Abstract:
Please see the attached document named "cagri_latifoglu_proposal.pdf" for the actual proposal document which also includes a literature review.
Overview In this project we aim to further develop the Additive Reinforcement Learning Algorithm (ARLA) introduced in [1], so that the inference step will use the information collected in the learning phase to build a posterior probability distribution and make an inference using this distribution. Until now we have successfully applied ARLA in two problems: Binary Matrix Guessing, [1], and Nano Photonic Structure Design, [2].
We aim to: make a new version of ARLA where posterior distributions are used when making inference, improve ARLA so it learns from a lesser number of training examples, apply ARLA to design a new photonic structure, find another suitable problem where ARLA can be applied, and finally investigate the connection of ARLA to Hebbian Learning [3] along with ARLA's capability of learning from adversarially masked (corrupted) training examples.
We will use the following mathematical and computational methods to achieve these objectives: information theoretic characterization of the learning process using statistical learning theory and information theory, usage of exact mathematical formulations to create matrix-reward pairs which are used in training and if exact mathematical relationship between the matrix and the reward is not known (such is the case in Nano Photonic Structure Design), use simulations to create the matrix-reward pairs, use statistical learning approaches to reduce the number of training examples required for learning convergence, and finally use parallel programming software and hardware to improve the training and inference speed.
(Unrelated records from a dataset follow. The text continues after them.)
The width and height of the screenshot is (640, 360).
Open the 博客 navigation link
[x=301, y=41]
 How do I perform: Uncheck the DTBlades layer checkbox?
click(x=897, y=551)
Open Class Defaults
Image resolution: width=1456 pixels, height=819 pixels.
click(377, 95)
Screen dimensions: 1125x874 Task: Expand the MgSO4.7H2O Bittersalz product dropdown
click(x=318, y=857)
Intellectual Merit If we can achieve our project objectives, we will improve our's and scientific community's understanding of the exploration vs exploitation dilemma which is one of the central questions of Reinforcement Learning (RL) [4] by establishing the connection between ARLA, RL [5], and Hebbian Learning through the mathematical, statistical and information theoretical study. Furthermore, the scientific community will gain an easy to understand and implement, yet highly parallelizable learning algorithm which can be easily adopted to different learning domains. Finally, a new nanophotonic structure will be designed by ARLA which will furtherthe capabilities of nanophotonic circuits.
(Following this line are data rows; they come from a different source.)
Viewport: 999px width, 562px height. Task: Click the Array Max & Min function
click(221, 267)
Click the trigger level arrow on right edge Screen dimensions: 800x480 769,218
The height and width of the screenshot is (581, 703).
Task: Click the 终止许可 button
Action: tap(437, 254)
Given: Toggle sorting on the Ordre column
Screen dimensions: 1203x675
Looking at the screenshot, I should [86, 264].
Broader Impacts of the Proposed Work If our project is successful, an important step towards understanding additive learning paradigm will be taken. If we can improve the mathematical characterization of ARLA (mainly how and why it works), this will lead to better understanding of a simple yet potent learning algorithm, hence design of better learning algorithms and better decision making by humans and Artificial Intelligence (AI) systems as a result.